Lines of data
>>>>

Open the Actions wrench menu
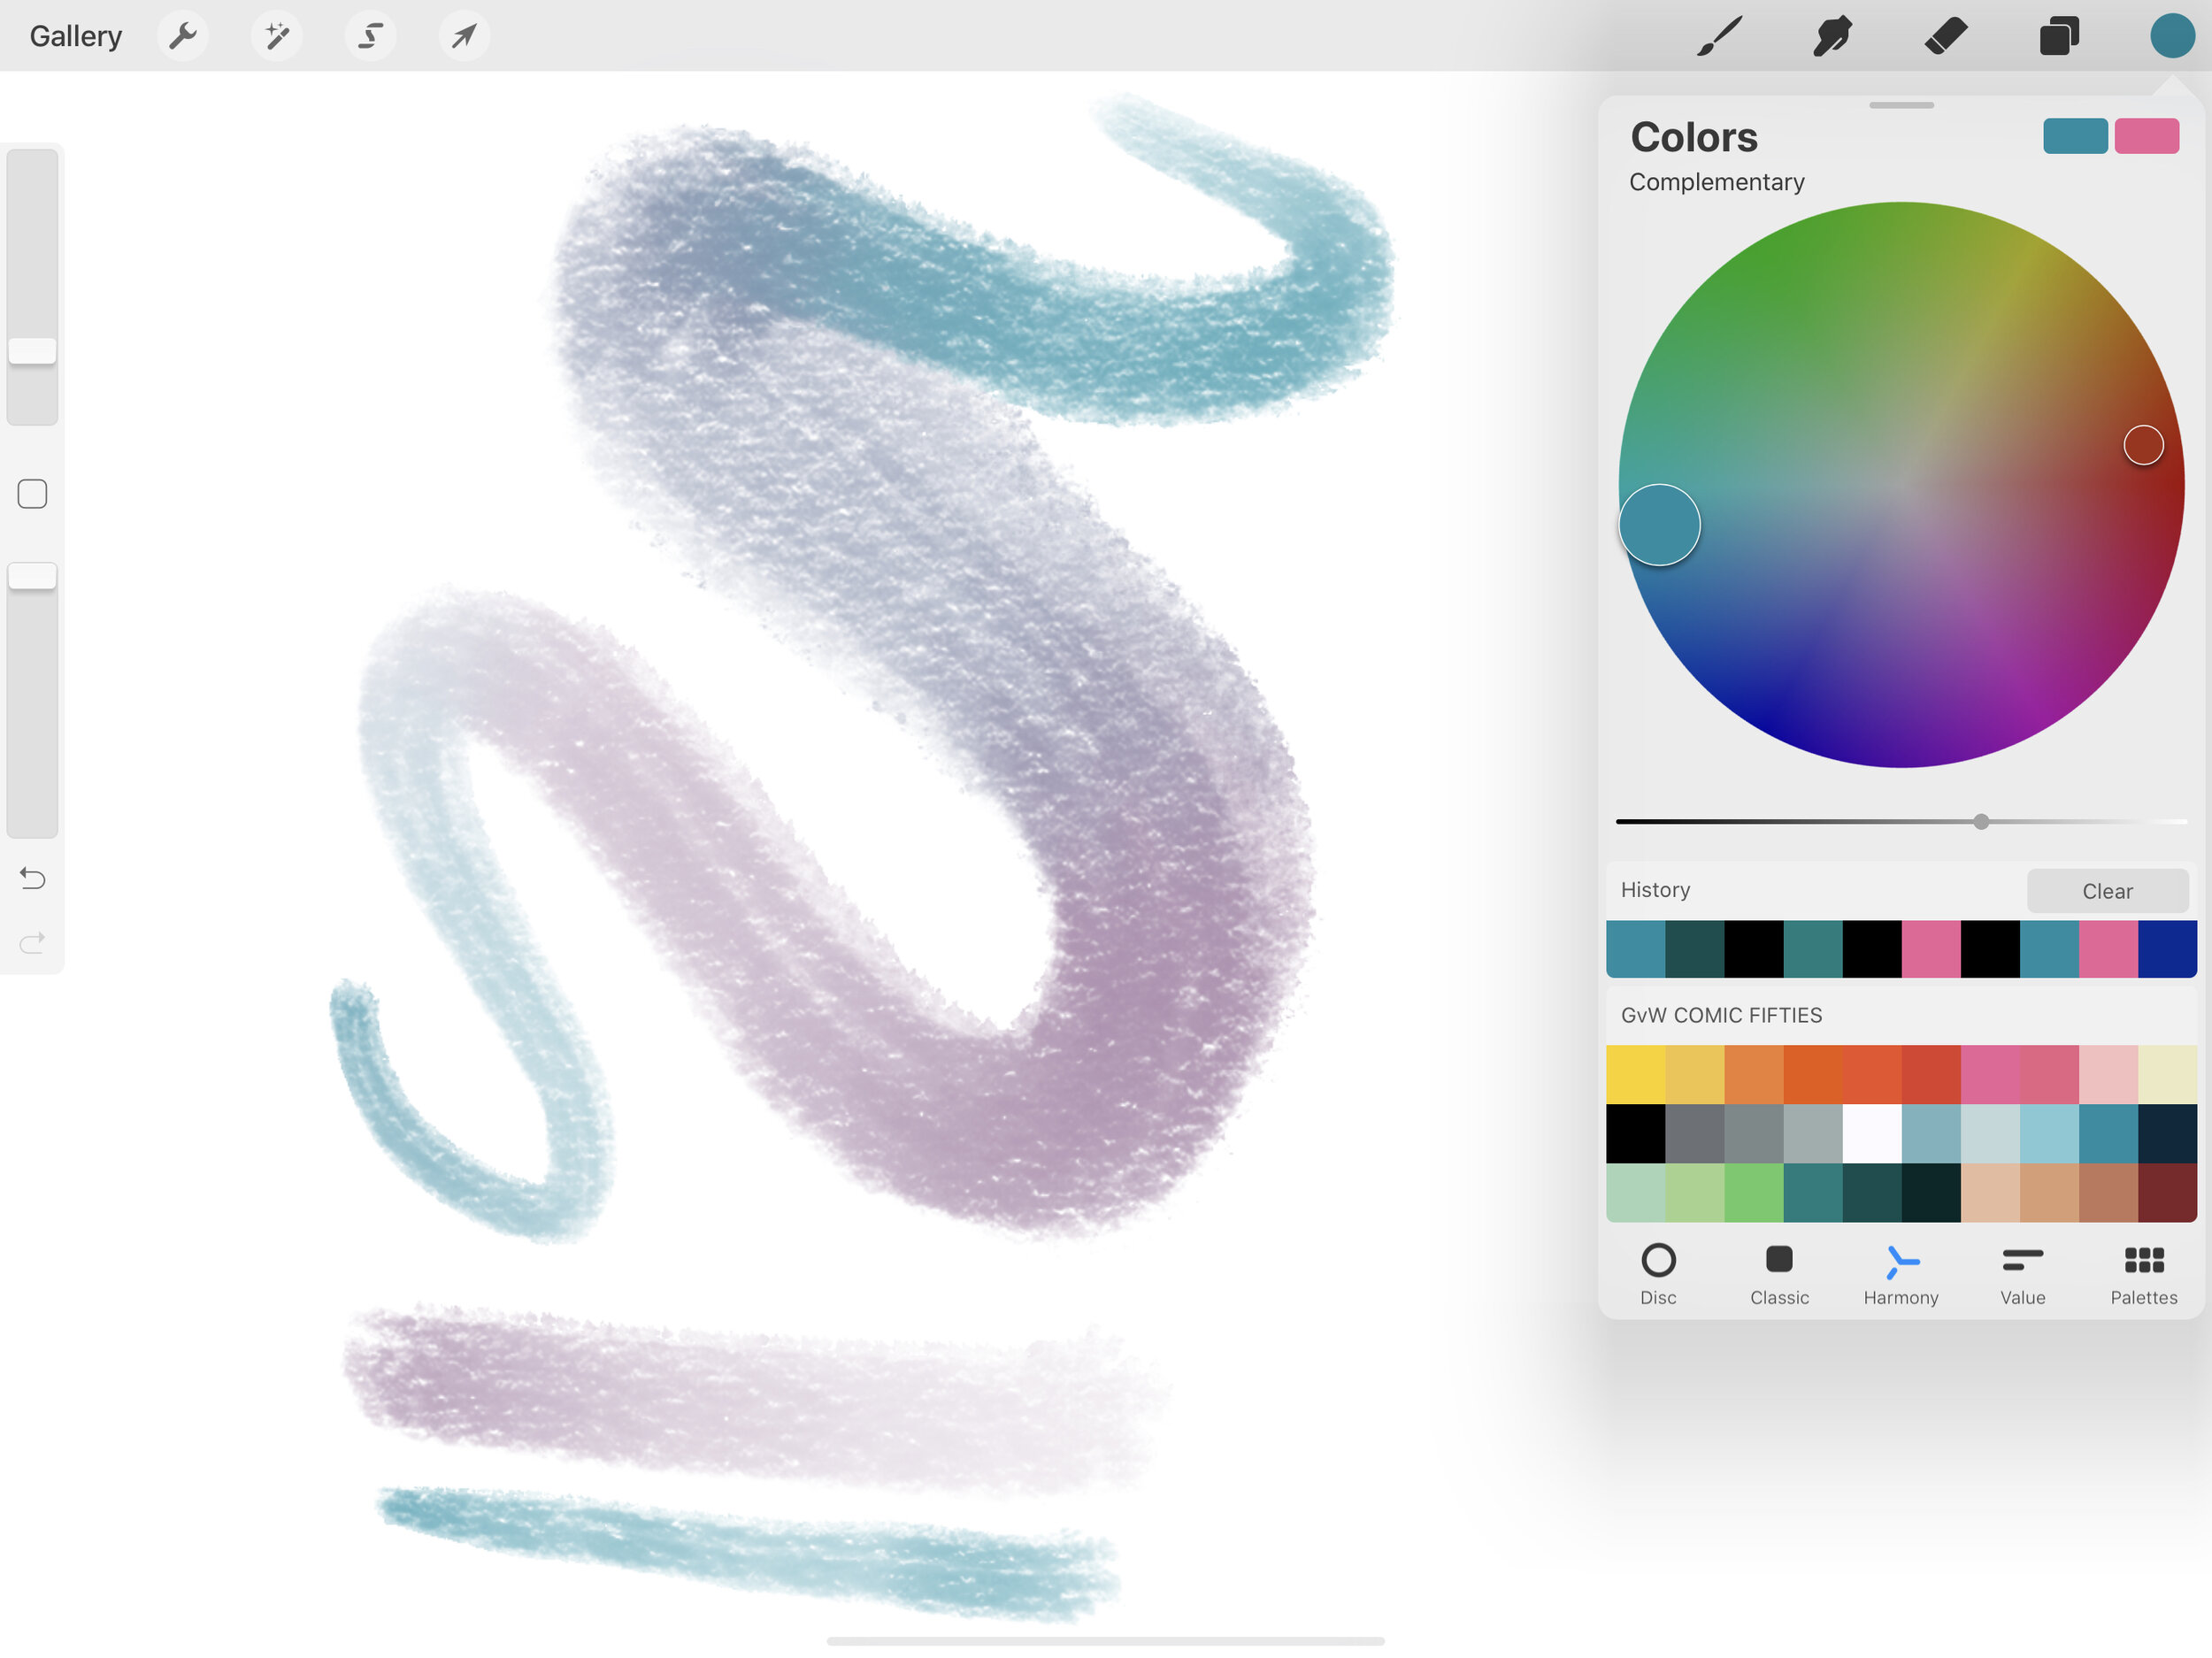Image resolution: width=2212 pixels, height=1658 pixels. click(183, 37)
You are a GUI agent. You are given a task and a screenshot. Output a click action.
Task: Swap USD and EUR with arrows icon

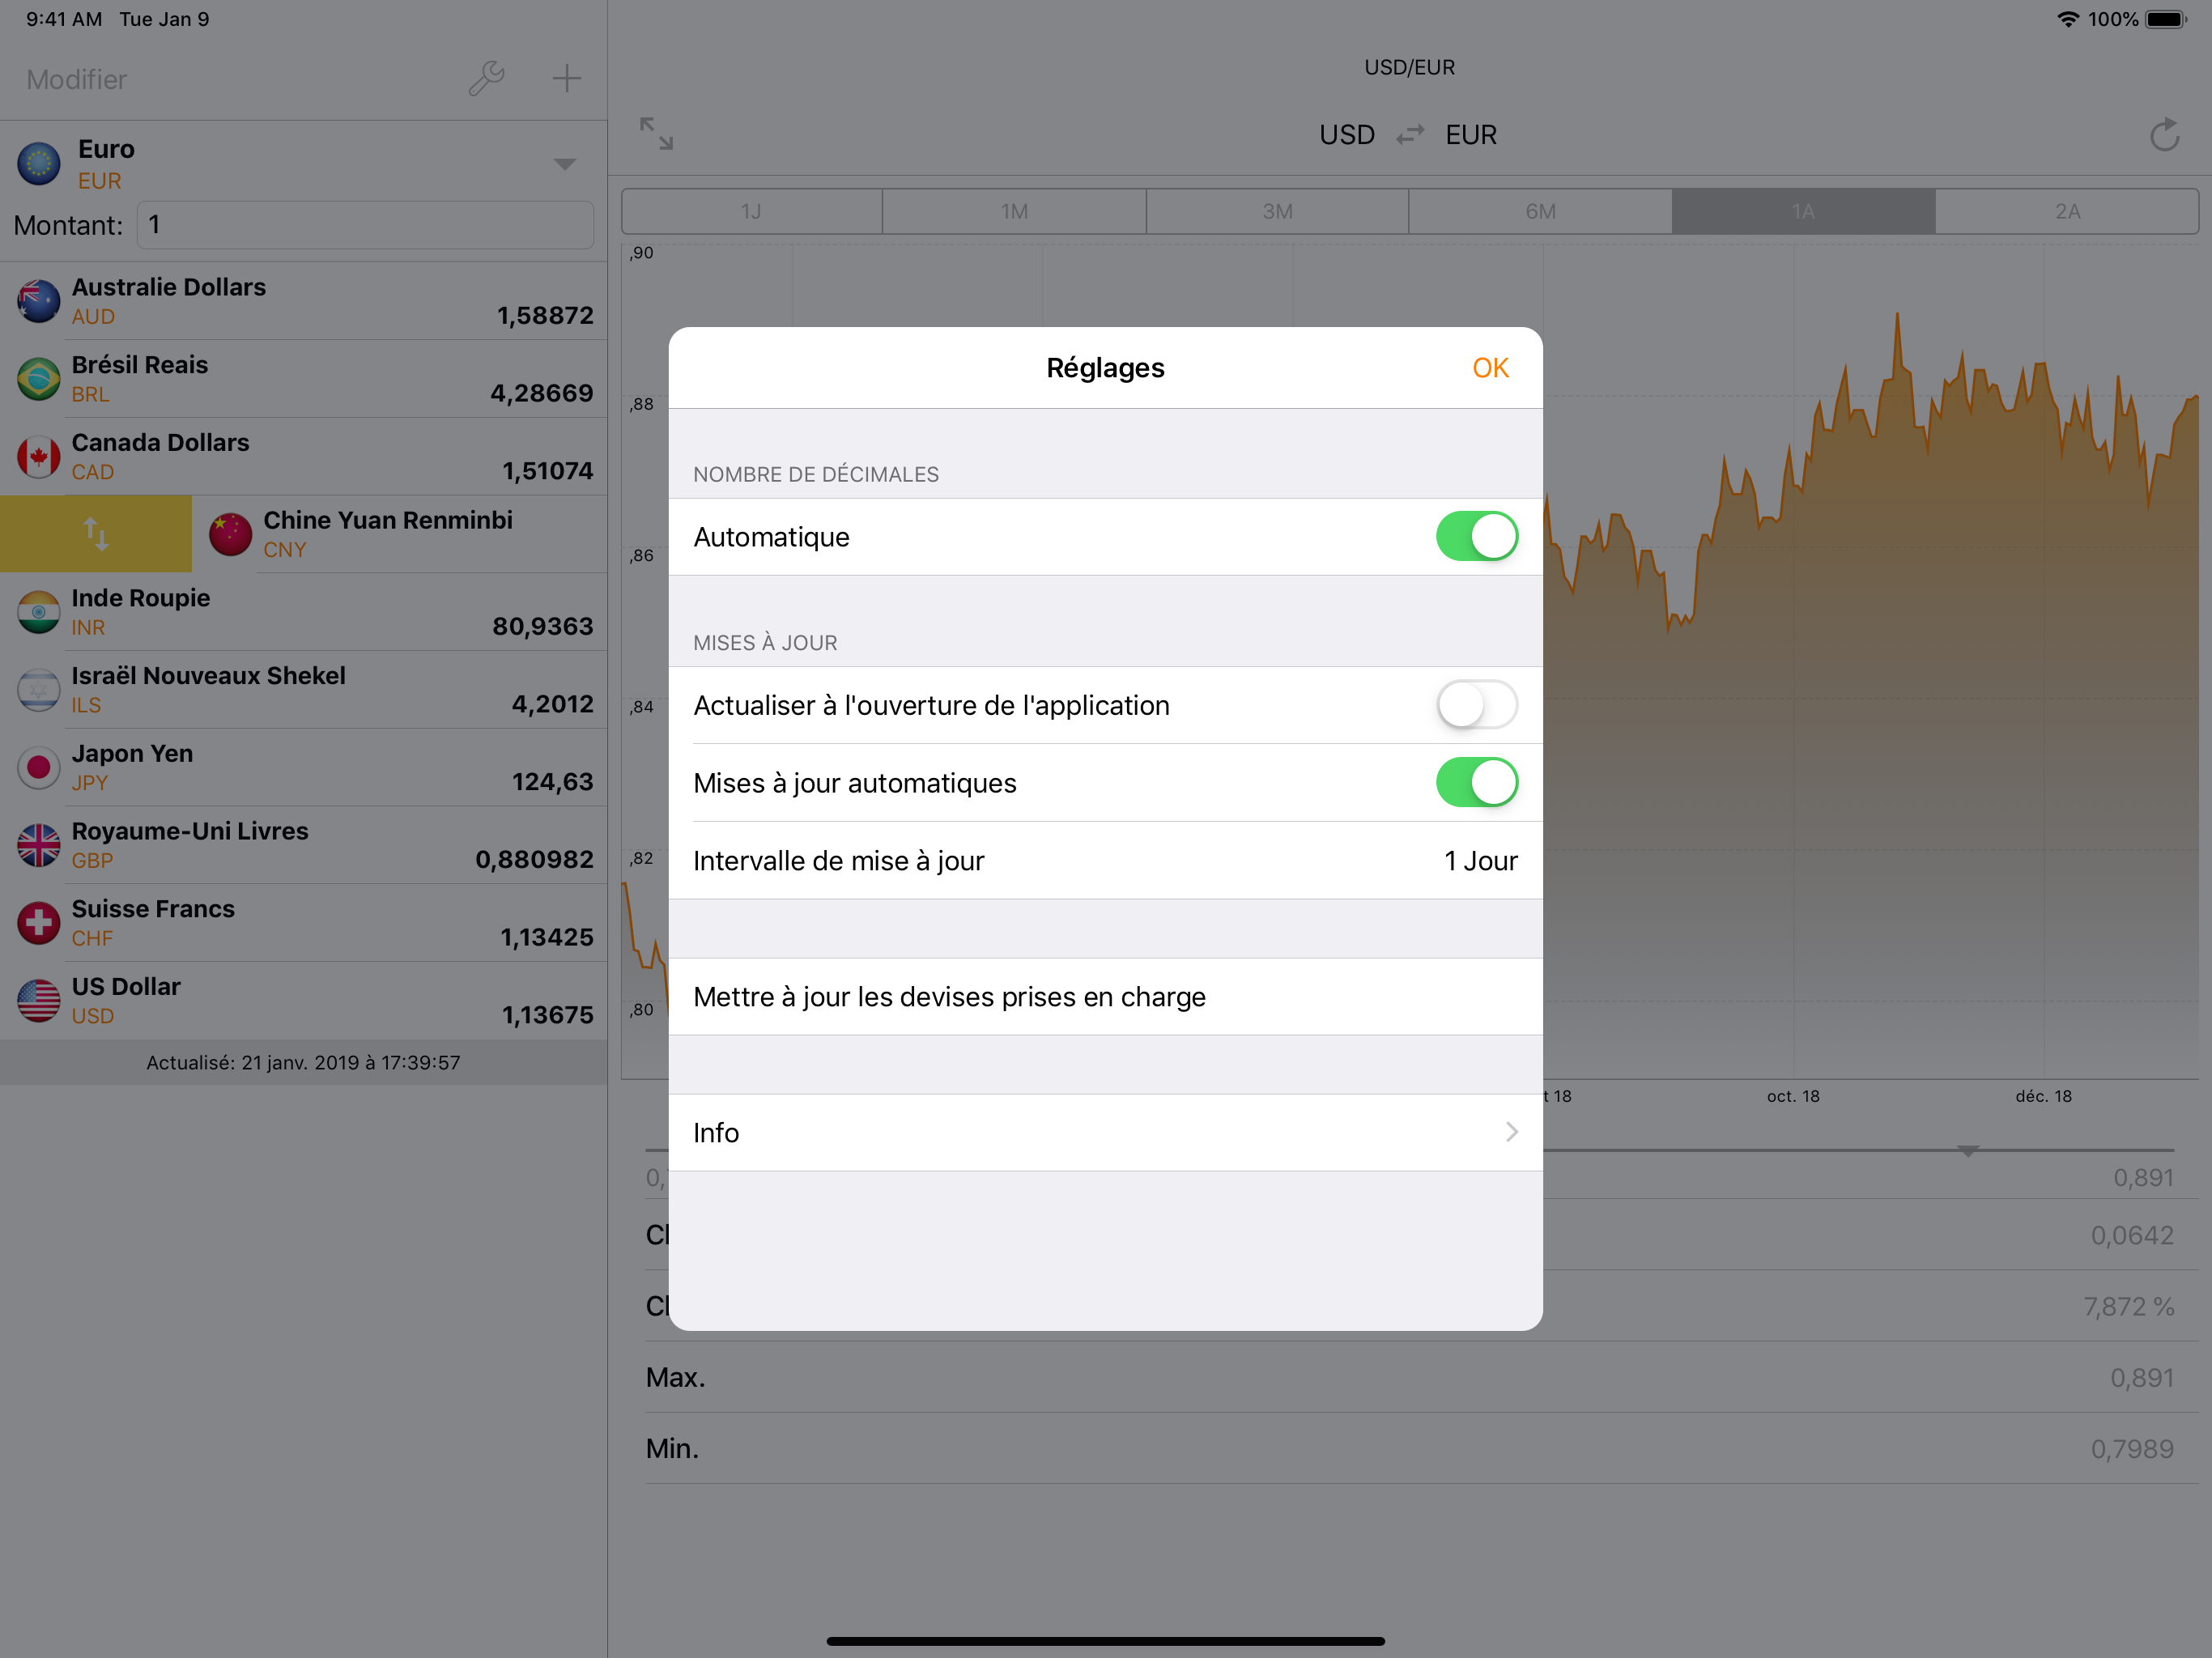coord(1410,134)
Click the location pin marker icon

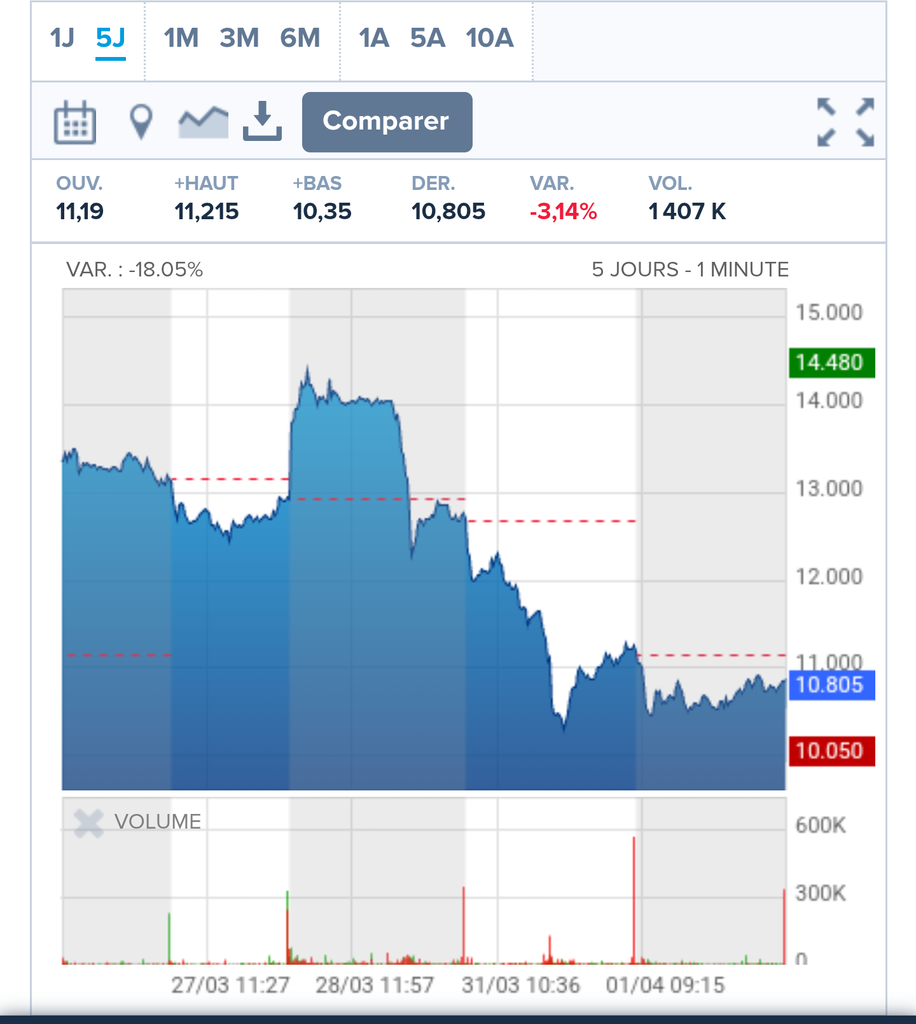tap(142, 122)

<<<<

▸ WORK TO COMPLETE
Please rewrite the material from its beginning through the line containing "coord(1410,134)", replacing "wrench" with "spanner" and keeping everything else the same. Omit the pictures.

▸ ANSWER BELOW
Open the Actions spanner menu
Image resolution: width=2212 pixels, height=1658 pixels. click(183, 37)
You are a GUI agent. You are given a task and a screenshot. Output a click action.
Task: Swap USD and EUR with arrows icon

coord(1410,134)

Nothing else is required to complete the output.